[Records from a collection]
****************************************
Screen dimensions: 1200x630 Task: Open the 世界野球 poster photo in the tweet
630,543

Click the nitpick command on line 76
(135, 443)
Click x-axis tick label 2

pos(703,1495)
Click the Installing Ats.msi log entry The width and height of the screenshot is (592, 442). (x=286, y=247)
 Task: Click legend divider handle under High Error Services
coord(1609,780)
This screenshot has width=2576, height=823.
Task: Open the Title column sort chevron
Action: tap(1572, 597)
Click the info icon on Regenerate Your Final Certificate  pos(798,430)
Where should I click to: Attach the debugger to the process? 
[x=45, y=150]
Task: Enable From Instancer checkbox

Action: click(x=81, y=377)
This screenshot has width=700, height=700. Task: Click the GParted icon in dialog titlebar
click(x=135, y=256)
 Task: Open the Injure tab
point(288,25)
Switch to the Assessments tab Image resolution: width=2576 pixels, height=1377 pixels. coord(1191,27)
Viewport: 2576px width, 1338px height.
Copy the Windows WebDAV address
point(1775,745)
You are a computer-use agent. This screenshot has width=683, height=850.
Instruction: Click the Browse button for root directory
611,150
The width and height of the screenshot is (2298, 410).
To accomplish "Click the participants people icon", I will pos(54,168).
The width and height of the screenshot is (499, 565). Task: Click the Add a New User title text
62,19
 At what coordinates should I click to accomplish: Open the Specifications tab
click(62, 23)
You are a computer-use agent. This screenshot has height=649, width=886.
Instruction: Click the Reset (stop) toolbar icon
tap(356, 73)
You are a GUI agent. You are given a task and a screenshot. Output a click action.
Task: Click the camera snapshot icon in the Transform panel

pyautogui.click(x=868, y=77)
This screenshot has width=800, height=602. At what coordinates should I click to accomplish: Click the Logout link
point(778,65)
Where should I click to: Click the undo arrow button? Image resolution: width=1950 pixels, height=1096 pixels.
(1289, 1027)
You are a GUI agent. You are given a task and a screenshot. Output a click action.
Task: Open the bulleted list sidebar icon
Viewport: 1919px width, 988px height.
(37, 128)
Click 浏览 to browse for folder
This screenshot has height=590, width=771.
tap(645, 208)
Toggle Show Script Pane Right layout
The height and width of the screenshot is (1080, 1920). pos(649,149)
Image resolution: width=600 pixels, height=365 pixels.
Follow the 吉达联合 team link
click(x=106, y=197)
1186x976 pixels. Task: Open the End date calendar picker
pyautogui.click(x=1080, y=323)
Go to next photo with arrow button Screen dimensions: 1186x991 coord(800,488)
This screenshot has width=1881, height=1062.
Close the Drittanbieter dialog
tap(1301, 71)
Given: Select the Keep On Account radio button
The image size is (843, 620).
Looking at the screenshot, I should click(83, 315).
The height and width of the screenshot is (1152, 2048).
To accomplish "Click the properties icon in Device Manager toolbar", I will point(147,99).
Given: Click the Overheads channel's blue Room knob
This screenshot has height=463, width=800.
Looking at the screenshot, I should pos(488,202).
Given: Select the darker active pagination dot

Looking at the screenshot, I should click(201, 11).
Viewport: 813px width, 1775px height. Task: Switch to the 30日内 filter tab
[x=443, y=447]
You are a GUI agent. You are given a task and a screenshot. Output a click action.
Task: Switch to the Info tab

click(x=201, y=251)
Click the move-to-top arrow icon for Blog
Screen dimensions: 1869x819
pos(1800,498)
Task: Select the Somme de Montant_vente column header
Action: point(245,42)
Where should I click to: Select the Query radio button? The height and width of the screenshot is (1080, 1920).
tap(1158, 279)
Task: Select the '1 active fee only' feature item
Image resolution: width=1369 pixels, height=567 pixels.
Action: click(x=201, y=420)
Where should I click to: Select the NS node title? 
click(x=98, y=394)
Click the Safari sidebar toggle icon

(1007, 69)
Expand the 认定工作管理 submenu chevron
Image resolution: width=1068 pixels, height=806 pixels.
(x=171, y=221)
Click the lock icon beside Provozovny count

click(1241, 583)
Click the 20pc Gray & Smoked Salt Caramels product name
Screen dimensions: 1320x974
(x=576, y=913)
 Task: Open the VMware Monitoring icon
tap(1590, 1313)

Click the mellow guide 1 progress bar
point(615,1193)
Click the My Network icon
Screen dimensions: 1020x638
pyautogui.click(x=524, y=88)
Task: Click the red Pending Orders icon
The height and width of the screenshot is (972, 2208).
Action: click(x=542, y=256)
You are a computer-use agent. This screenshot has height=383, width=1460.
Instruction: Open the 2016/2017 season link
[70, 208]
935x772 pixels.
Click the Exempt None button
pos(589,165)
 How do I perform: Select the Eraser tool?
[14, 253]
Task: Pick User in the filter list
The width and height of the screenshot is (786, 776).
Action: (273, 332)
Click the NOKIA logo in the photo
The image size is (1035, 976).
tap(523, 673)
****************************************
**WHAT IS NEEDED:** Copy out every line of the records above without changing a single character.

**SOLUTION TO THE PROBLEM:**
Screen dimensions: 1200x630 Task: Open the 世界野球 poster photo in the tweet
630,543

Click the nitpick command on line 76
(135, 443)
Click x-axis tick label 2

pos(703,1495)
Click the Installing Ats.msi log entry The width and height of the screenshot is (592, 442). (x=286, y=247)
 Task: Click legend divider handle under High Error Services
coord(1609,780)
This screenshot has width=2576, height=823.
Task: Open the Title column sort chevron
Action: tap(1572, 597)
Click the info icon on Regenerate Your Final Certificate  pos(798,430)
Where should I click to: Attach the debugger to the process? 
[x=45, y=150]
Task: Enable From Instancer checkbox

Action: click(x=81, y=377)
This screenshot has width=700, height=700. Task: Click the GParted icon in dialog titlebar
click(x=135, y=256)
 Task: Open the Injure tab
point(288,25)
Switch to the Assessments tab Image resolution: width=2576 pixels, height=1377 pixels. coord(1191,27)
Viewport: 2576px width, 1338px height.
Copy the Windows WebDAV address
point(1775,745)
You are a computer-use agent. This screenshot has width=683, height=850.
Instruction: Click the Browse button for root directory
611,150
The width and height of the screenshot is (2298, 410).
To accomplish "Click the participants people icon", I will pos(54,168).
The width and height of the screenshot is (499, 565). Task: Click the Add a New User title text
62,19
 At what coordinates should I click to accomplish: Open the Specifications tab
click(62, 23)
You are a computer-use agent. This screenshot has height=649, width=886.
Instruction: Click the Reset (stop) toolbar icon
tap(356, 73)
You are a GUI agent. You are given a task and a screenshot. Output a click action.
Task: Click the camera snapshot icon in the Transform panel

pyautogui.click(x=868, y=77)
This screenshot has width=800, height=602. At what coordinates should I click to accomplish: Click the Logout link
point(778,65)
Where should I click to: Click the undo arrow button? Image resolution: width=1950 pixels, height=1096 pixels.
(1289, 1027)
You are a GUI agent. You are given a task and a screenshot. Output a click action.
Task: Open the bulleted list sidebar icon
Viewport: 1919px width, 988px height.
(37, 128)
Click 浏览 to browse for folder
This screenshot has height=590, width=771.
tap(645, 208)
Toggle Show Script Pane Right layout
The height and width of the screenshot is (1080, 1920). pos(649,149)
Image resolution: width=600 pixels, height=365 pixels.
Follow the 吉达联合 team link
click(x=106, y=197)
1186x976 pixels. Task: Open the End date calendar picker
pyautogui.click(x=1080, y=323)
Go to next photo with arrow button Screen dimensions: 1186x991 coord(800,488)
This screenshot has width=1881, height=1062.
Close the Drittanbieter dialog
tap(1301, 71)
Given: Select the Keep On Account radio button
The image size is (843, 620).
Looking at the screenshot, I should click(83, 315).
The height and width of the screenshot is (1152, 2048).
To accomplish "Click the properties icon in Device Manager toolbar", I will point(147,99).
Given: Click the Overheads channel's blue Room knob
This screenshot has height=463, width=800.
Looking at the screenshot, I should pos(488,202).
Given: Select the darker active pagination dot

Looking at the screenshot, I should click(201, 11).
Viewport: 813px width, 1775px height. Task: Switch to the 30日内 filter tab
[x=443, y=447]
You are a GUI agent. You are given a task and a screenshot. Output a click action.
Task: Switch to the Info tab

click(x=201, y=251)
Click the move-to-top arrow icon for Blog
Screen dimensions: 1869x819
pos(1800,498)
Task: Select the Somme de Montant_vente column header
Action: point(245,42)
Where should I click to: Select the Query radio button? The height and width of the screenshot is (1080, 1920).
tap(1158, 279)
Task: Select the '1 active fee only' feature item
Image resolution: width=1369 pixels, height=567 pixels.
Action: click(x=201, y=420)
Where should I click to: Select the NS node title? 
click(x=98, y=394)
Click the Safari sidebar toggle icon

(1007, 69)
Expand the 认定工作管理 submenu chevron
Image resolution: width=1068 pixels, height=806 pixels.
(x=171, y=221)
Click the lock icon beside Provozovny count

click(1241, 583)
Click the 20pc Gray & Smoked Salt Caramels product name
Screen dimensions: 1320x974
(x=576, y=913)
 Task: Open the VMware Monitoring icon
tap(1590, 1313)

Click the mellow guide 1 progress bar
point(615,1193)
Click the My Network icon
Screen dimensions: 1020x638
pyautogui.click(x=524, y=88)
Task: Click the red Pending Orders icon
The height and width of the screenshot is (972, 2208).
Action: click(x=542, y=256)
You are a computer-use agent. This screenshot has height=383, width=1460.
Instruction: Open the 2016/2017 season link
[70, 208]
935x772 pixels.
Click the Exempt None button
pos(589,165)
 How do I perform: Select the Eraser tool?
[14, 253]
Task: Pick User in the filter list
The width and height of the screenshot is (786, 776).
Action: (273, 332)
Click the NOKIA logo in the photo
The image size is (1035, 976).
tap(523, 673)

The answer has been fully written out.